§ **Source extract**
****************************************

Mum's at home looking after the baby.
Don't be silly.
But the fellas, they need a break.
So they just go to a mansion, get pissed,
and just use the big pack of diapers as a footrest.
Well, I don't think that's great.
That can't be right.
Kathy, I'm really sorry, but we just couldn't
quite make out exactly what's going on there. So tell us more, because we do want to know.
I mean, I do admire the idea of men getting together to discuss New Fatherhood.
Definitely. It seems a really good initiative.
But yes, you're right. The salient point is, is Mummy getting a break? Not from the sound of it, no.
There were quite a lot. I went to see, do I have already mentioned it? I went to see Fullum play Newcastle at the weekend.
and because basically fee
I just can't pretend I don't like football
I've just got to just I think I've just got to give into it
in my later life
anyway there were loads of blokes there with young kids
and it was quite clear that the kids
were actually too young to be
I think football for the under tens
is a bit of a waste of effort really
it's quite expensive
and the kids don't want they don't really want to be there
even if they say they want to be there they don't really
it's too much for it's too hot
they're not that interested over after a first 10 minutes
It's quite a long time.
Yeah, it is.
You're two hours sitting in a seat, getting hot and bothered,
and I just think, wait until they're really ready for it.
I just got the impression.
Some of those blokes there had said to the misses,
I'll take the kids out for the afternoon.
And they'd actually take into a football match,
which may well have suited the chaps.
But who knows, perhaps the children had begged to go.
I've got to be careful.
You never know, do you?
But also, there is that thing, isn't there,
for diehard fans where they do want to make sure that their kids never even contemplate
supporting a different team to them so they're kind of you know born into a west ham strip
i don't know you mentioned west ham well they've gone down they have uh deborah says um
she's had a bra fitting i so related to this she says like you both i went in for my fitting
fully expecting the tape measure treatment and a serious mathematical
assessment. Instead, the lovely assistant simply asked me what size I was wearing, took a look at me
and immediately spotted that a few wobbly bits were doing their best to escape from the sides of my
bra. I'm 65 and a size 12. I thought I was doing perfectly well in my trusty old 34 double-ds.
She disappeared and came back with armfuls of bras in completely different styles and sizes.
I explained I wanted comfort above all else, no padding, no wires, no torture devices
masquerading as underwear. After a very entertaining 30 minutes of trying things on and laughing at myself
in the mirror, I have binned the 34D and I'm now the proud and extremely comfortable owner
of a 34F. Who knew? Honestly, I can't stop smiling at myself in the mirror, comfortable and
uplifted. Miracles do happen, says Deborah. Well, we're no strangers to miracles here after
what happened in Peckham with Eve's phone. But isn't that wonderful that Deborah
is now uplifted and just comfortable in the right bra.
So you've gone up a size and a half there.
Yes, it's the, now correct me if I'm wrong here.
What does the, the letter is about the cup size.
So the inches, the 34, that's your back.
That's your back.
And then, yeah, and then.
Eve's going on holiday next week, which does explain why she's in such a good move.
Carry on.
The alphabet, she may leave halfway through here.
There's someone who's had so many brawitted, though, you don't think you would.
I think Jane's going for a bra fitting for different reasons, Dave.

****************************************

§ **Excerpted data**

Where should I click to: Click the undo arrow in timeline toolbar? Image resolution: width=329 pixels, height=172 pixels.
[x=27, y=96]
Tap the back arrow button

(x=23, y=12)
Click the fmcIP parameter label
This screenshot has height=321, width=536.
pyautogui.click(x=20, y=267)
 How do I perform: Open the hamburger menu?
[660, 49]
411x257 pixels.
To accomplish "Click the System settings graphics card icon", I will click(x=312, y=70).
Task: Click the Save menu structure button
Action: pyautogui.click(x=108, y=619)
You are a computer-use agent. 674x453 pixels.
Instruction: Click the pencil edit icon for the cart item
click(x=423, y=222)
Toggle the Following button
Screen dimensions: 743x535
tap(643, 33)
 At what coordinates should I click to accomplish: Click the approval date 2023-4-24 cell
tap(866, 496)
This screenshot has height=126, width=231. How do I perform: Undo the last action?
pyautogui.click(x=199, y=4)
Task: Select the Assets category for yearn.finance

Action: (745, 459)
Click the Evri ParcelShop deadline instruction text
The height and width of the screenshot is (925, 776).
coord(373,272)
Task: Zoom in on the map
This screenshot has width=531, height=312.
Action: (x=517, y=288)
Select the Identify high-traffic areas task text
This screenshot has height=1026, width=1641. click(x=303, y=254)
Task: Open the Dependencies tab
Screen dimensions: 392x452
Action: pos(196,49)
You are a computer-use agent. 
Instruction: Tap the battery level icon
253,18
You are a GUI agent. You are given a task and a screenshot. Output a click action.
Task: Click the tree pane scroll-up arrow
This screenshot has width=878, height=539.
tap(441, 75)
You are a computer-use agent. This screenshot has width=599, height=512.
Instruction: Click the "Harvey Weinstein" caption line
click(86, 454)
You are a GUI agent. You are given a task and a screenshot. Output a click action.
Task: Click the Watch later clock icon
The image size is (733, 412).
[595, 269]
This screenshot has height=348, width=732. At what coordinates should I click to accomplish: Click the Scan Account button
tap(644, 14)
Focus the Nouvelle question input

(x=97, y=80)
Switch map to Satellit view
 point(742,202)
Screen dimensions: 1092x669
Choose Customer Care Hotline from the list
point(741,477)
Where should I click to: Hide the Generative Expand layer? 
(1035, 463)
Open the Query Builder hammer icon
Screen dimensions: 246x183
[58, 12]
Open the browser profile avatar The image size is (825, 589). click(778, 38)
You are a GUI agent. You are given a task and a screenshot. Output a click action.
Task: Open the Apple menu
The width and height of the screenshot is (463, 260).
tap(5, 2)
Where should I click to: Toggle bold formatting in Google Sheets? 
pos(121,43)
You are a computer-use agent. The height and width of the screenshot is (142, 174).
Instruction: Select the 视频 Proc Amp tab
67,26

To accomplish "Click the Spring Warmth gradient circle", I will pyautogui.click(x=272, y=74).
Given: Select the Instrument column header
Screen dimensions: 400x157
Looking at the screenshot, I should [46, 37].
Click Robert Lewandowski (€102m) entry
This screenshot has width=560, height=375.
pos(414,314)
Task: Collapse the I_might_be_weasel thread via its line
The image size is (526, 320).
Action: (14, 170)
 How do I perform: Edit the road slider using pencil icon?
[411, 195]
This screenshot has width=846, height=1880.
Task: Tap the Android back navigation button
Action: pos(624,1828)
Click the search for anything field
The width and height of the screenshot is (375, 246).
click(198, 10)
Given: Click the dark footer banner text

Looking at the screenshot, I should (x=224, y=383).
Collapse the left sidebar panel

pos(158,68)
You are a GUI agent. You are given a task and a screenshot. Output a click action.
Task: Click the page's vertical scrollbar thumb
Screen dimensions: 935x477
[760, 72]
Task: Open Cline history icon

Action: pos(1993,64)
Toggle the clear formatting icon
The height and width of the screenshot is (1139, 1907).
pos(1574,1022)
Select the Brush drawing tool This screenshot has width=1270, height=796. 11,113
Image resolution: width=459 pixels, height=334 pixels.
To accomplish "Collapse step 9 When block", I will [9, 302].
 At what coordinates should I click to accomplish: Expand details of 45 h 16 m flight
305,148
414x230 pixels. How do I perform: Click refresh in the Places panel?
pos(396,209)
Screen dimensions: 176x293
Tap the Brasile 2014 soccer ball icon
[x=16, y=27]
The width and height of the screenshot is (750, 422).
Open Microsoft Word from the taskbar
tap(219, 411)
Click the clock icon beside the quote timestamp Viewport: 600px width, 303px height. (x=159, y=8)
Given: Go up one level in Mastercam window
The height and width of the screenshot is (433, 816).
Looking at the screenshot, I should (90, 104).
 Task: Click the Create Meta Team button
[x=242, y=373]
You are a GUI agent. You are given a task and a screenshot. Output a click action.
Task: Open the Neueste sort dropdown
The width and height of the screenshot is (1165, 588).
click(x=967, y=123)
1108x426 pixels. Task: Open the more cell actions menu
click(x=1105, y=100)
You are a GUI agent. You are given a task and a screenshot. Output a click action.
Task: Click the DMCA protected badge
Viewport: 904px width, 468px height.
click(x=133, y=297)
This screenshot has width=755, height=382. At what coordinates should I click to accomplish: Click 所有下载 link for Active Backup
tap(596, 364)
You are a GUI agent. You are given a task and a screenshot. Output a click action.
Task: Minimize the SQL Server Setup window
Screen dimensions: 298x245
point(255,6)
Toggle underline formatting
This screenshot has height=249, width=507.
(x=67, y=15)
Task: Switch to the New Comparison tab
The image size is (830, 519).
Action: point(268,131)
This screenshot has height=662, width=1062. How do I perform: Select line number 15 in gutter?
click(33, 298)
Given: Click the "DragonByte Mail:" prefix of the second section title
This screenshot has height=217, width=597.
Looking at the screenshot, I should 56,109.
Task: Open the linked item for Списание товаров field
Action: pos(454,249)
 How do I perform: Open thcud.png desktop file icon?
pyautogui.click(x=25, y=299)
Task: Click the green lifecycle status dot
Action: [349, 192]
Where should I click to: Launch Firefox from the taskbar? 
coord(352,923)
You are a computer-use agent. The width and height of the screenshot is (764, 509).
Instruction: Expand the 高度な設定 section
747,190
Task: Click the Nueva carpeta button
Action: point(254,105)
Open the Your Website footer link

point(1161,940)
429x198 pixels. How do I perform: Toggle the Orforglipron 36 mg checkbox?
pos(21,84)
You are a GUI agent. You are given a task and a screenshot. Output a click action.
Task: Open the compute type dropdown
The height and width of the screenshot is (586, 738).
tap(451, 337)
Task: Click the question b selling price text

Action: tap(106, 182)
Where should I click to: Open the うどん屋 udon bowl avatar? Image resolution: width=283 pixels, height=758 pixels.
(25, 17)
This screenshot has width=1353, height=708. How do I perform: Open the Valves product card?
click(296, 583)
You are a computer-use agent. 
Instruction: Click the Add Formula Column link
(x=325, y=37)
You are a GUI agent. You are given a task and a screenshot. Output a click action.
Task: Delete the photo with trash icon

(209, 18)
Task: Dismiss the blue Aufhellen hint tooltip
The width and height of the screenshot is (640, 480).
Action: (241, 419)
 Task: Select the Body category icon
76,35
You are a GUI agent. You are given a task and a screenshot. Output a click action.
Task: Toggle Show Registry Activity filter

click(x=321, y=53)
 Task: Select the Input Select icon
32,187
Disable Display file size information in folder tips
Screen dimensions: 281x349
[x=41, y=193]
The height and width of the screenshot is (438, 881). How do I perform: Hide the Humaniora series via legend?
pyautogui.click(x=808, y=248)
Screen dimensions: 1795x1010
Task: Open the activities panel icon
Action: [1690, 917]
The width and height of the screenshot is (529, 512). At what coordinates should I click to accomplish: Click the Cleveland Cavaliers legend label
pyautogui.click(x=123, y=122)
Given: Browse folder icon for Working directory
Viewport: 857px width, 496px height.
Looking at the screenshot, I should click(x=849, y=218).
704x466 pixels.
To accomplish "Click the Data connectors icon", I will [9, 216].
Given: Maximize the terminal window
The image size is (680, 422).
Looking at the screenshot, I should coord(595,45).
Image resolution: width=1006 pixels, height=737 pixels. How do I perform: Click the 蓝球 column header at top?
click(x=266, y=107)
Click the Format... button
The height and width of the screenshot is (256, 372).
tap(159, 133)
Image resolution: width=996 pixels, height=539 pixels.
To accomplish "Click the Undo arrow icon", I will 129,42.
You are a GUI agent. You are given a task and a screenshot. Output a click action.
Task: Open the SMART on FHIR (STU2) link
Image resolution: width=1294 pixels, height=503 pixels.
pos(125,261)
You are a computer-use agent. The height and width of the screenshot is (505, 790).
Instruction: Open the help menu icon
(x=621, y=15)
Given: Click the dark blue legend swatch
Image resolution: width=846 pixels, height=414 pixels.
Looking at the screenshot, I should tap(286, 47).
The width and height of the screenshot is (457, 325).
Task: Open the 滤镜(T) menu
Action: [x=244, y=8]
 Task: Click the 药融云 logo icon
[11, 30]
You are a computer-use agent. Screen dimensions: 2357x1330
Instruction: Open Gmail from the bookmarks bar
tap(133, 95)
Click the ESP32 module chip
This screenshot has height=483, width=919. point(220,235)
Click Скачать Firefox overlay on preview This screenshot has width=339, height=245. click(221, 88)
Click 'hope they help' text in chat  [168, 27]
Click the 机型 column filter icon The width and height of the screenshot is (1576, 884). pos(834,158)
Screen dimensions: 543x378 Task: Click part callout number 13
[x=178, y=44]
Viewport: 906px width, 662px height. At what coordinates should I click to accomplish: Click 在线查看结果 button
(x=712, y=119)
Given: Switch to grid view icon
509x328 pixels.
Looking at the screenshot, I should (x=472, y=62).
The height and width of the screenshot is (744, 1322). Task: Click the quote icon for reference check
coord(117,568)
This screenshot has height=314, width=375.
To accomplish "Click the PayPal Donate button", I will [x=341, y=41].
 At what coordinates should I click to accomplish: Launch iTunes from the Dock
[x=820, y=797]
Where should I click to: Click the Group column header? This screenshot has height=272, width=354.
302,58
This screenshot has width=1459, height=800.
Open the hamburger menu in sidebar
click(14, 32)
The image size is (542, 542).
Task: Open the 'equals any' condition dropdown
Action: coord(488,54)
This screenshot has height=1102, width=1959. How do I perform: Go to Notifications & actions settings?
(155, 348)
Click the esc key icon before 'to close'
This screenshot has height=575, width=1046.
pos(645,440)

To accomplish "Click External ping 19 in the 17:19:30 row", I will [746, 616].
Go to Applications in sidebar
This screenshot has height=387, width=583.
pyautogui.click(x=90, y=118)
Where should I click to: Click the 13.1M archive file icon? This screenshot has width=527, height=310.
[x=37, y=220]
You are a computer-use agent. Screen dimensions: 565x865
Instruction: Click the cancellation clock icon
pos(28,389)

****************************************

§ **Required tasks**
• 1. Answer these from the transcript, labeling each answer (a), (b) or (c) to match:
(a) Which team did Fullum play at the weekend?
(b) How old does Deborah say she is?
(c) What bra size does Deborah now own?
• 2. Please repeat the transcript from "So they just" up to and including "really good initiative.", substituting "pub" for "mansion".

§ **Answers by task**
• 1.
(a) Newcastle
(b) 65
(c) 34F

• 2.
So they just go to a pub, get pissed,
and just use the big pack of diapers as a footrest.
Well, I don't think that's great.
That can't be right.
Kathy, I'm really sorry, but we just couldn't
quite make out exactly what's going on there. So tell us more, because we do want to know.
I mean, I do admire the idea of men getting together to discuss New Fatherhood.
Definitely. It seems a really good initiative.